Organised by Microsoft to discuss how information technology solutions can empower the global energy industry, the forum revealed Abu Dhabi alone is investing almost $25 billion (Dh91bn) in the next five years.
Omar Saleh, Mena oil and gas sales manager at Microsoft, spoke at the forum and told the audience Abu Dhabi's investment will mainly cover maintenance, upgrade and protection of the emirate's energy assets.
"Investments in the energy sector in the region are massive. Abu Dhabi, for example, will invest $24.8bn towards the maintenance and upgrade of its current [oil and gas] production capacity," Saleh told Emirates Business. The Microsoft official said Abu Dhabi's investment signals a major effort in securing the future energy needs of the region.
"We are also hearing of similar efforts in Saudi Arabia and Qatar. It is not just about expansion of production, but refining and different aspects of energy that people are looking for securing in the future," he said.
He said the Mena region, which sits on two-thirds of the world's proven oil reserves, pays a lot of attention on how technology can empower this very important sector "in terms of not just production optimisation or, otherwise, production sustainability and efficiency, but also in terms of how we are consuming this energy, how we are responding to our environmental responsibilities and how we are empowering reaching new levels of energy and security".

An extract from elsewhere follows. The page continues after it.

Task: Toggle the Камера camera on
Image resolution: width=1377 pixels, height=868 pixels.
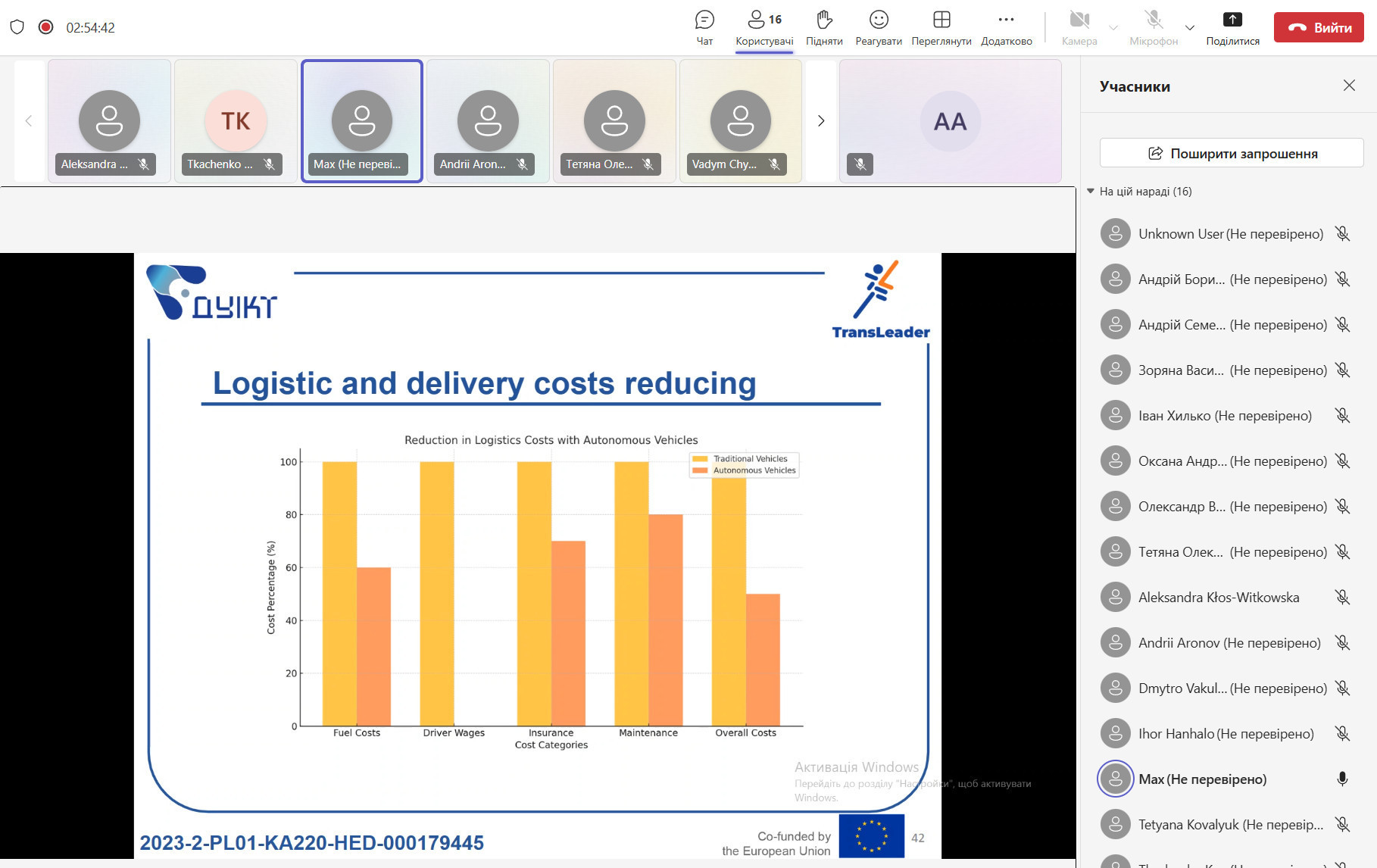Action: pyautogui.click(x=1079, y=27)
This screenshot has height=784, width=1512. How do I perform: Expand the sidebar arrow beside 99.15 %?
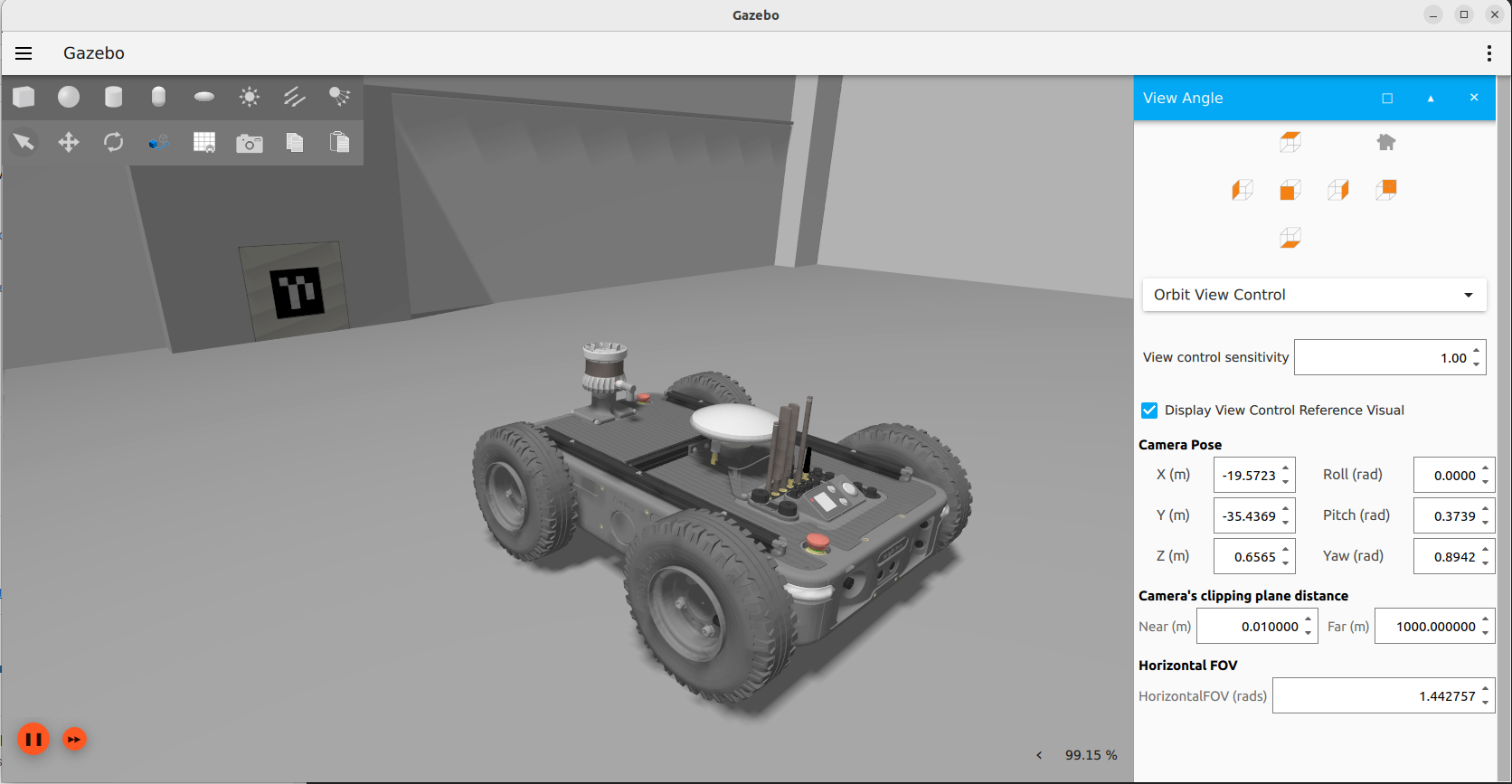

And refining is where most of the investment is being focused. Capital is being pumped into refining, he said, because there is currently a lack of capacity. Refineries alone constitute 50 per cent of costs involved in the energy sector projects.
"We are short on our refining capacity. However, there is lot of investment. For example, Saudi Arabia is upgrading its different refinery facilities. Similarly Kuwait has massive refinery plans and here in the UAE there are a couple of refinery plans in the pipeline in Fujairah."
Regarding capital spent on IT solutions for the industry, he said investment in the area is limitless and defies estimates. There are massive, capital-intensive IT investments in the sector across the world, he said.
"We are seeing a big move towards centralisation in the industry and that is definitely sparked by the need to make sure IT is no longer just a support agent, but rather an empowering agent."